E’ stato impossibile aggiornarvi sulle tappe che mi hanno portato fin qui, perchè durante le attese delle coincidenze tra i tre diversi voli che abbiamo preso non sono riuscito a connettermi.

E’ già una grande fortuna essere riusciti a recuperare una sim dati, ma la velocità a 128 Kbps rallenta ogni procedura. Per caricare una foto ci impiego 5 minuti!

Comunque vi racconto tutto. La prima tappa è stata Delhi, dopo un volo di 8 ore.
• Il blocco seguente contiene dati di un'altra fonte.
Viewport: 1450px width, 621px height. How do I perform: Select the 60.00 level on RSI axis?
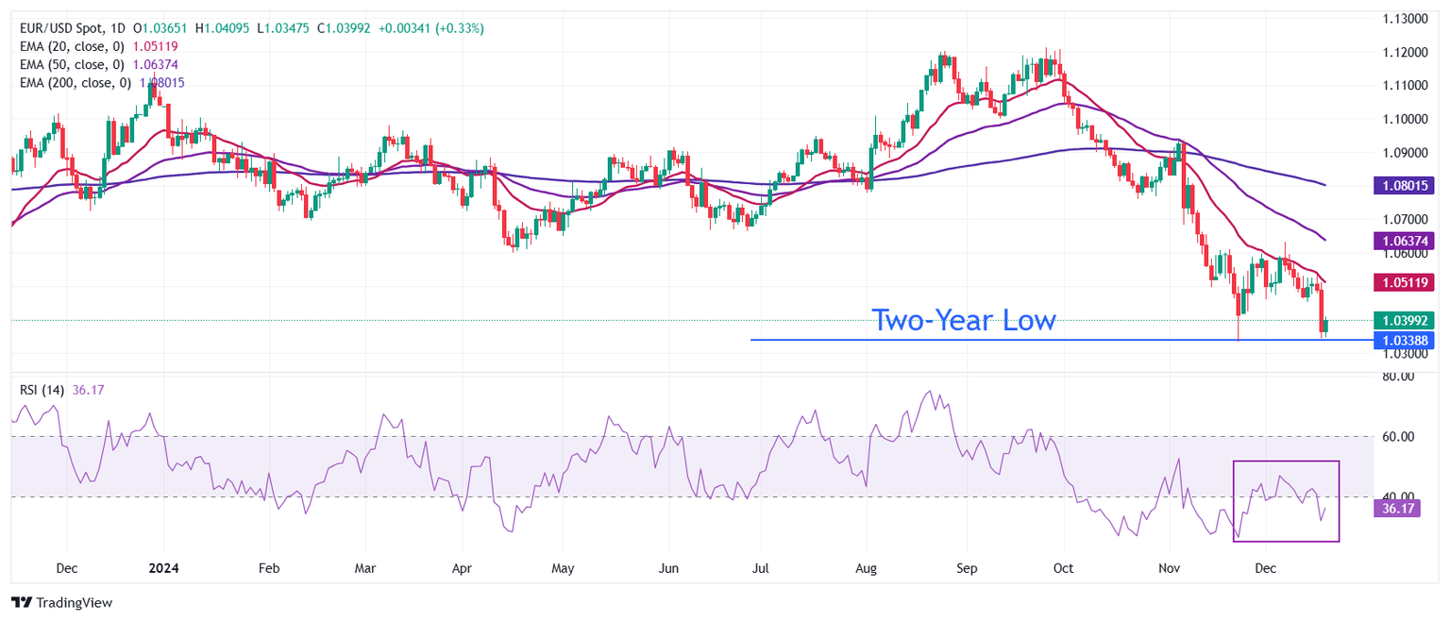1396,437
Per la prima volta nella mia vita ho “toccato” il suolo indiano. Ho cercato di aggiornare il blog fino all’ultimo, ma poi ho desistito altrimenti avrei perso la coincidenza per Kathmandu.

 

Ecco la prima cosa che mi ha colpito appena arrivati in India… I bagni! E’ difficile entrare per sbaglio in quello delle donne! 🙂

Al controllo passaporti una serie di “mudra”, cioè posizioni delle mani con simbolismi cosmici, usati nello yoga e nelle preghiere mi fanno subito capire che siamo nella terra della più antica religione del mondo: L’induismo.

Eccomi felice e contento di essere nella Grande Madre India. In realtà è solo la prima fugace tappa. Come vi ho detto, in questo momento sono già in Nepal. Adesso mi butto sotto la doccia, mi rilasso dopo un luuuungo viaggio e poi vi racconto la seconda parte. Sono bello cotto. A più tardi!